Implementation:Axolotl ai cloud Axolotl Merge Fsdp Weights
| Knowledge Sources | |
|---|---|
| Domains | Distributed_Training, Model_Export |
| Last Updated | 2026-02-06 23:00 GMT |
Overview
Concrete tool for consolidating sharded FSDP checkpoints into a single model file provided by the Axolotl framework.
Description
The merge_fsdp_weights function reads a sharded FSDP checkpoint directory, uses torch.distributed.checkpoint to load the full state dict, instantiates the base model architecture, loads the consolidated weights, and saves the result as a standard HuggingFace model. It optionally saves the tokenizer alongside the model and can remove the sharded checkpoint directory after successful merging.
Usage
Invoke via CLI: axolotl merge-sharded-fsdp-weights config.yml --output_path ./merged_model. Called after FSDP training completes to produce a deployable model.
Code Reference
Source Location
- Repository: axolotl
- File: src/axolotl/cli/merge_sharded_fsdp_weights.py
- Lines: L108-166
Signature
def merge_fsdp_weights(
cfg: DictDefault,
output_path: str,
save_tokenizer: bool = True,
) -> None:
"""Merge sharded FSDP checkpoint into a single model file.
Args:
cfg: Configuration with base_model, output_dir (containing sharded checkpoint).
output_path: Directory to save the merged model.

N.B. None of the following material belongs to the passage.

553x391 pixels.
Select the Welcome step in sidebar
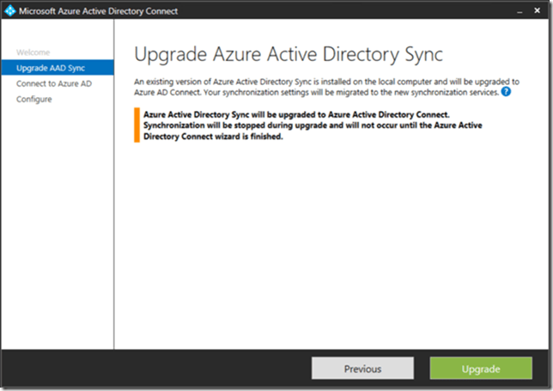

save_tokenizer: Whether to save the tokenizer alongside the model.
"""
Import
from axolotl.cli.merge_sharded_fsdp_weights import merge_fsdp_weights
I/O Contract
Inputs
| Name | Type | Required | Description |
|---|---|---|---|
| cfg | DictDefault | Yes | Config with base_model (model architecture), output_dir (sharded checkpoint location) |
| output_path | str | Yes | Directory to write the merged model |
| save_tokenizer | bool | No (default: True) | Whether to save tokenizer files alongside model |
Outputs
| Name | Type | Description |
|---|---|---|
| merged model | Directory | Single consolidated model at output_path in HuggingFace format |
Usage Examples
CLI Usage
# After FSDP training, merge sharded weights
axolotl merge-sharded-fsdp-weights examples/llama-3/fft-8b.yaml \
--output_path ./merged_model
Programmatic Usage
from axolotl.cli.config import load_cfg
from axolotl.cli.merge_sharded_fsdp_weights import merge_fsdp_weights
cfg = load_cfg("examples/llama-3/fft-8b.yaml")
merge_fsdp_weights(cfg, output_path="./merged_model", save_tokenizer=True)